Brands, like newspapers, have to keep on breaking news. And if there is no news, they need to go out and create some.
Newness is a social fixation and an economic necessity. Long-term survival for a brand depends on constantly giving your audience something fresh, revolutionary or innovative. Modern consumers tire easily, and marketers need fox-like cunning to grab the attention of their saturated minds. If it ain’t sensational, sexy or earth-shattering, it won’t cause the smallest blip on a brain scanning machine¹s screen.
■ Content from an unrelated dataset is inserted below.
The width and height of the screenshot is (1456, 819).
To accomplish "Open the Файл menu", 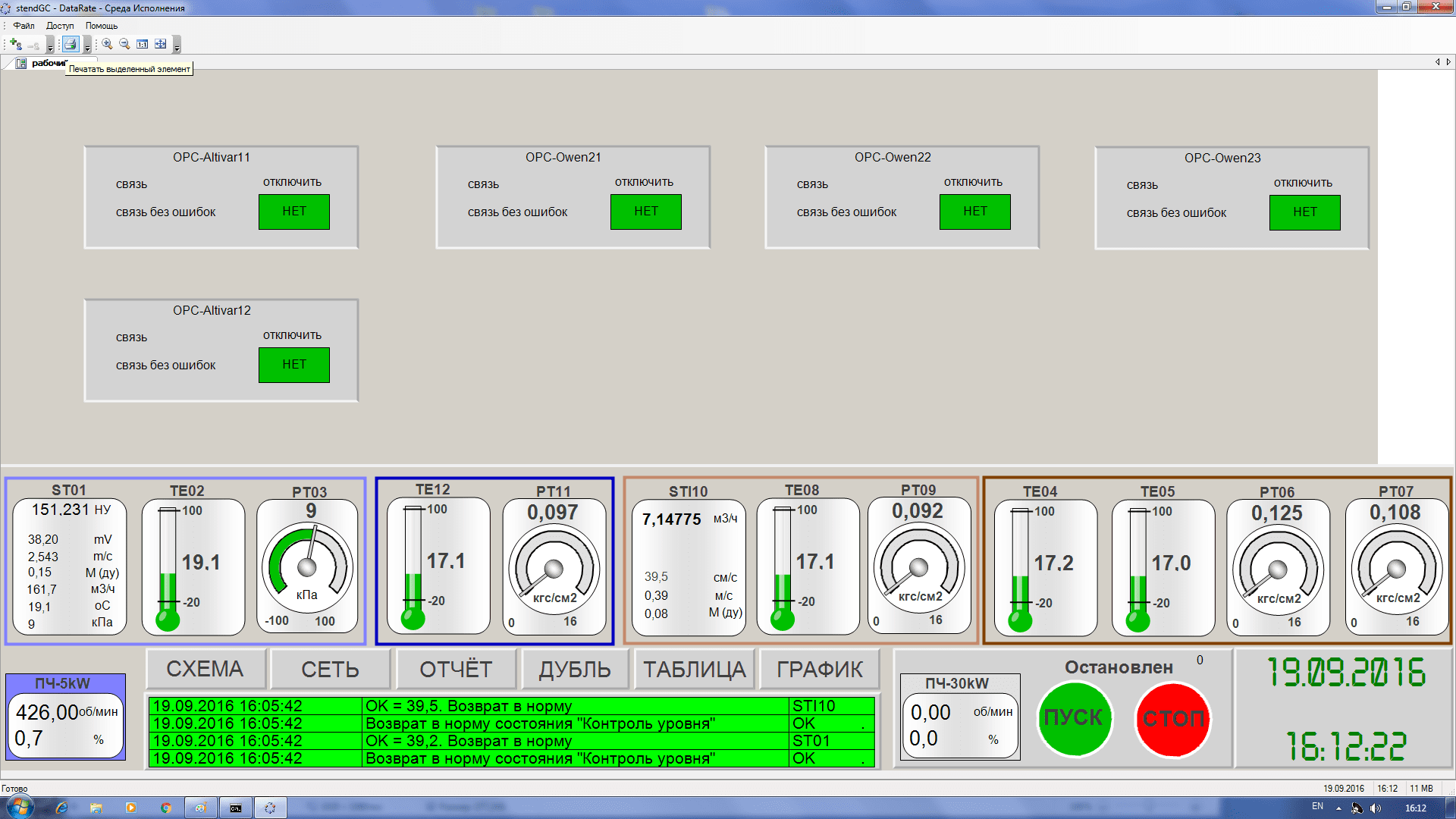I will pyautogui.click(x=24, y=26).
But news is a bit like crude oil – a finite resource that is getting harder to find as everybody searches for it. Some brands struggle to find anything relevant or surprising to say. Trying to make interesting news about detergents, beer or bread takes up a good deal of a marketers’ day.
Innovation gets harder as time goes by, which is why brands require a never-ending source of creativity to keep them fresh.
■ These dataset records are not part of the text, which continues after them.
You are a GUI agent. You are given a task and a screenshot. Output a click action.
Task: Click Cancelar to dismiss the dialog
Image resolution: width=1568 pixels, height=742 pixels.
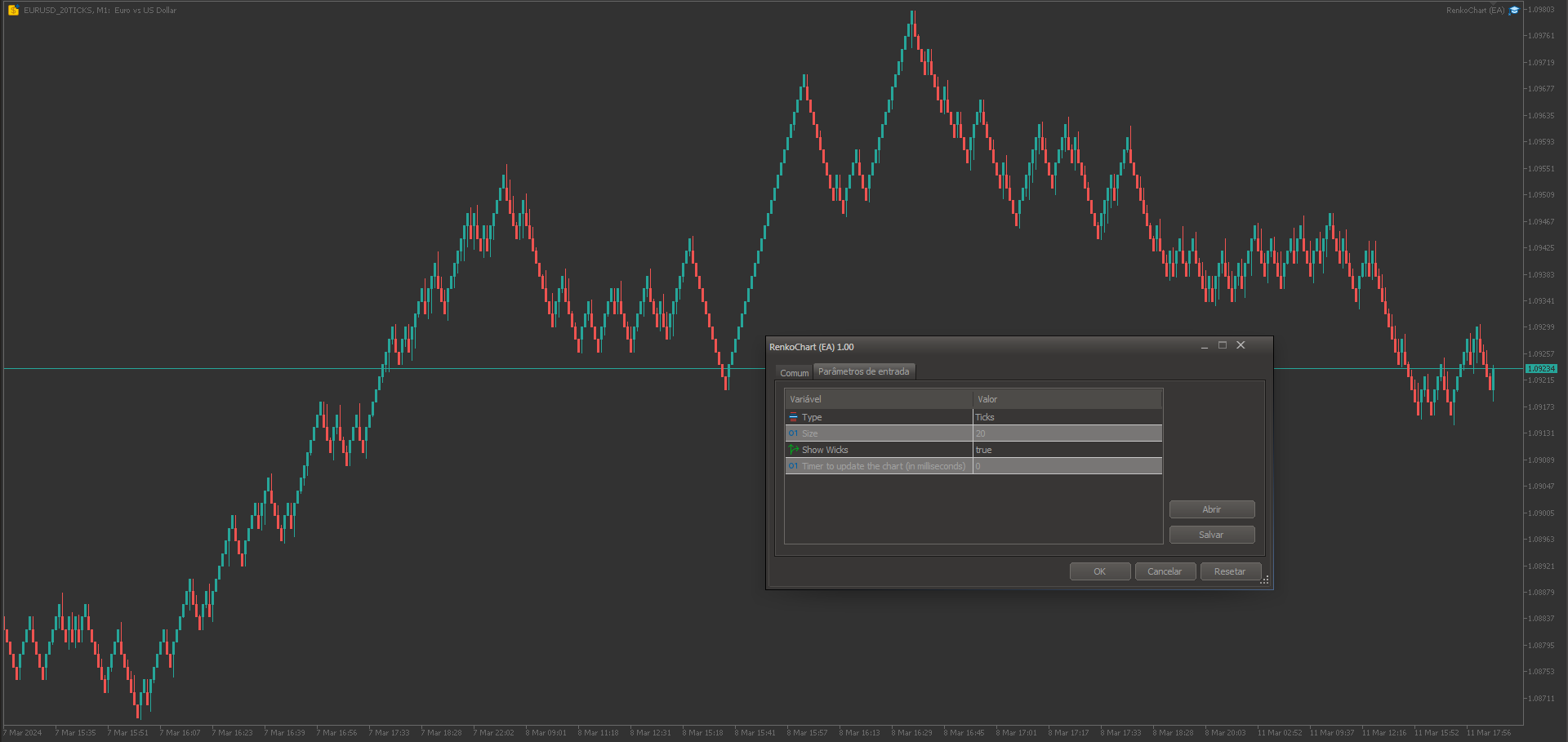pos(1165,571)
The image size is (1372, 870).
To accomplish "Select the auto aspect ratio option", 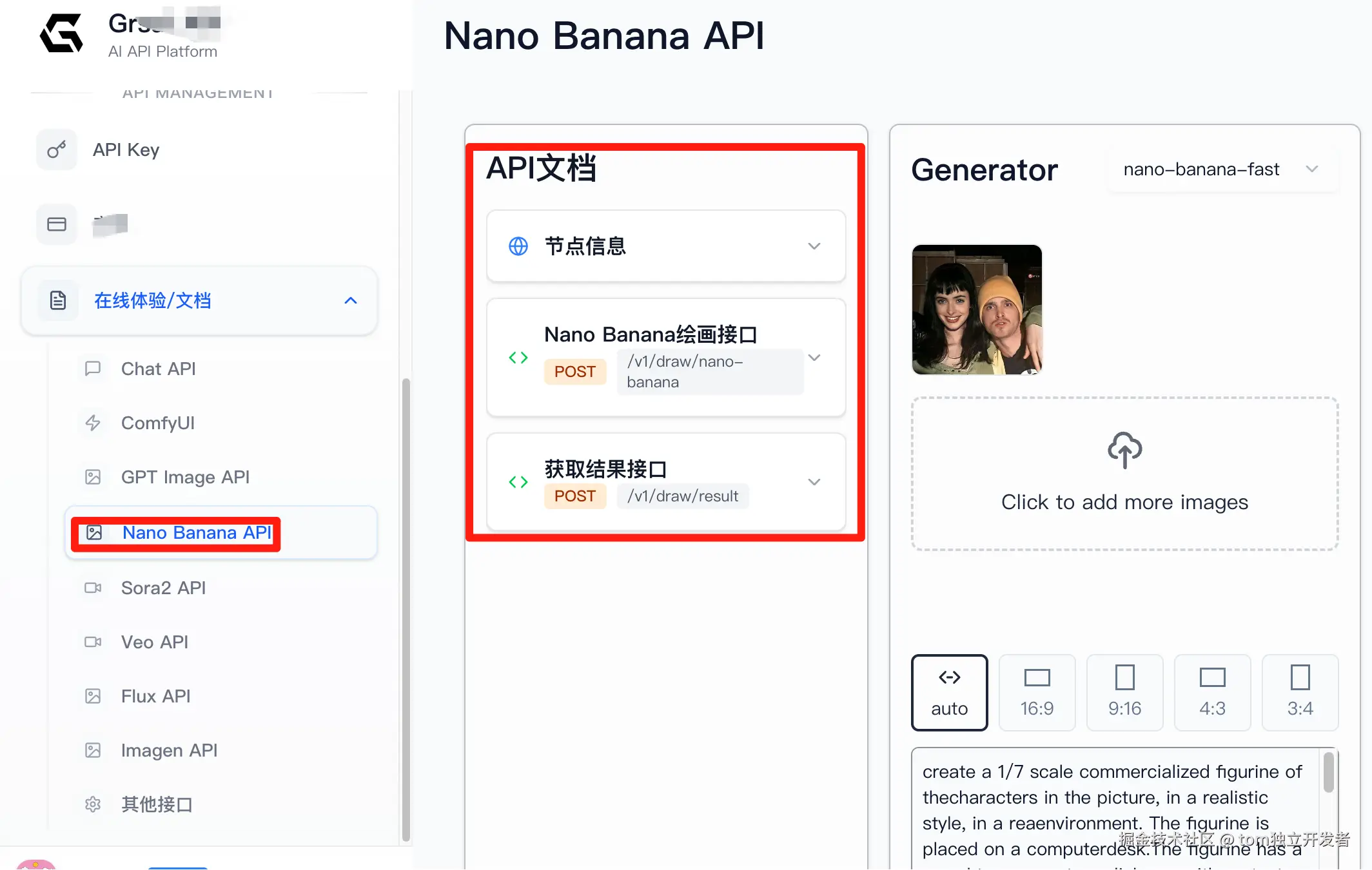I will 949,693.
Take the humble potato. Big news when it was brought back from the New World in the 16th century. After it had been boiled, mashed, steamed, fried, roasted, chipped or turned into crisps, that seemed to be the end of the story.
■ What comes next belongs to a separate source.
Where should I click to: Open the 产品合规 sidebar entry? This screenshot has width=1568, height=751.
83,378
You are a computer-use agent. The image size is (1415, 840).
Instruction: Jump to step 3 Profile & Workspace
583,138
Until PepsiCo got hold of it. The US giant bought its way into the UK crisp industry and now controls 70% of the market. It has managed to turn Walkers Crisps into a powerful property through constantly pressing the refresh button on its branding. In an endless stream of creativity, Walkers has dressed up the tedious tuber and found a new angle on the brand week in, week out, for much of the past two decades.
One angle of topical signficance that brands are increasingly turning to – but which is not really news – is the anniversary celebration. This allows them to give at least a nod to their heritage – if they have been going 25, 50 or 100 years that is surely testament to their durability, quality and commitment. This year Sky is boasting about its 20th year in operation – it launched on February 5th, 1989 – while Virgin Atlantic has run a big, bold ad campaign celebrating 25 years of flying high. Coronation Street is already well under way with preparations for its 50th birthday in December 2010 – there¹s nothing like planning ahead – and it is looking for home-grown British brands to take part in celebratory promotions.
But drawing attention to the longevity of a brand is not without risks. A brand can look as though it has run out of relevant news or come across as introspective and out of touch, even egotistical. The flipside of heritage is staleness, the line between tedium and timelessness is narrow. As news goes, a birthday usually merits little more than a mention.
The search for something fresh to say will become even more important as brands fight to sustain their premium over bargain basement products. These days, a brand is only as good as its last story.